How much does duct leakage matter?

How much does duct leakage matter? Short answer: Perhaps more than anything else in energy efficiency.

According to the Department of Energy, the typical U.S. home has 20 to 30 percent duct leakage. On a 4-ton system in the Arizona desert, that’s about one ton of air *per minute* of air that is lost to the attic and/or pulled from the attic, unfiltered.

Here’s a quick primer on duct leakage in a typical Phoenix-area home with ducts running through a vented attic during the summer:

Supply duct leakage means that cold, conditioned air is blowing into the attic rather than being delivered back into the home. So, the homeowner just paid for the air to be cooled, only to be lost to the attic.

It gets worse. Any air that is removed from the house and blown into the attic has to be replaced -- nature abhors a vacuum. With a supply duct leak, the house becomes a partial vacuum. For the house to reach equilibrium, hot, dirty and sometimes contaminated attic air replaces the filtered air being removed from the house.

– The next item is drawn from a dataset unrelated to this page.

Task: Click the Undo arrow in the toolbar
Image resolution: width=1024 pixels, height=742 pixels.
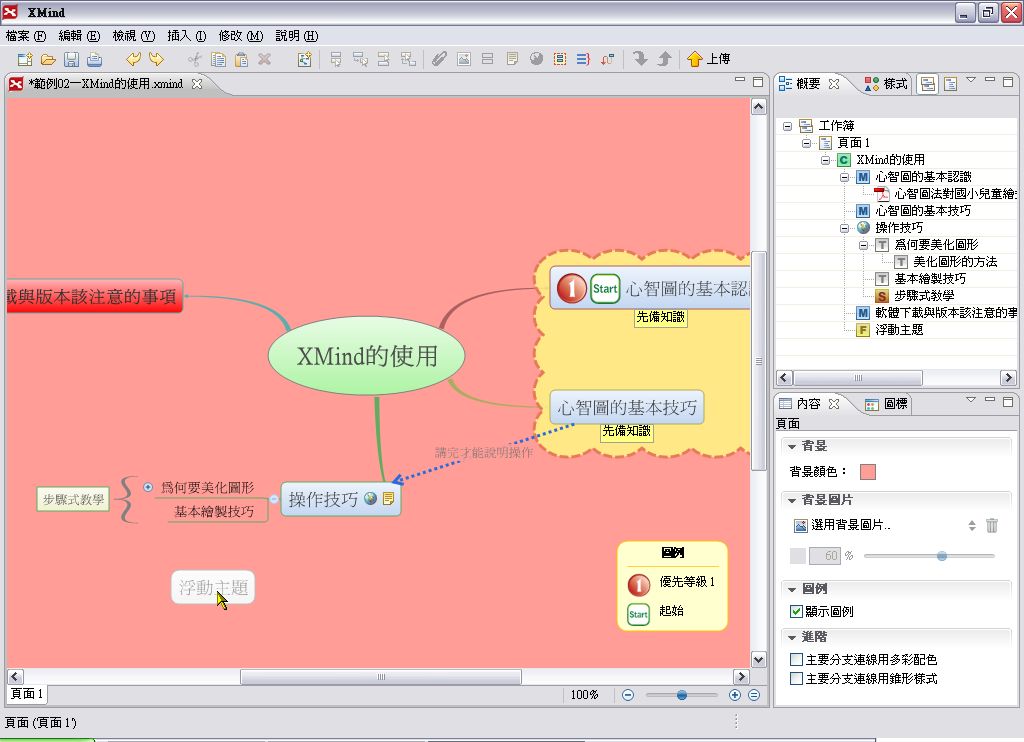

The end result? You’re heating your house while trying to cool it – two steps forward, one step back. It’s not just the air that gets hot; it’s the home’s interior and exterior walls; the attic air heats the inside of the walls as it makes its way in through your light switches and outlets. The minute your A/C shuts off, the walls radiate that heat into the home. The A/C, then, cycles more than it needs to.

Sometimes, the supply leakage is so bad that it pulls volatile chemicals and sewer gases into the home and can make combustion appliances like gas water heaters and clothes dryers backdraft, resulting in carbon monoxide infiltration.

Whew. That's a lot to consider. But what about return leaks?

Return leaks create similar problems, but from a different angle. With return leaks, hot, dusty air is pulled into the A/C system and sticks to the coil, blower and other components. What doesn't stick is blown unfiltered into the home, resulting in dust and poor A/C temperature splits. The house pressurizes and blows conditioned air to the outside & attic.

Determining how much your ducts leak is a vital first step to making your home healthier, safer and more efficient. This is done with an independent energy audit.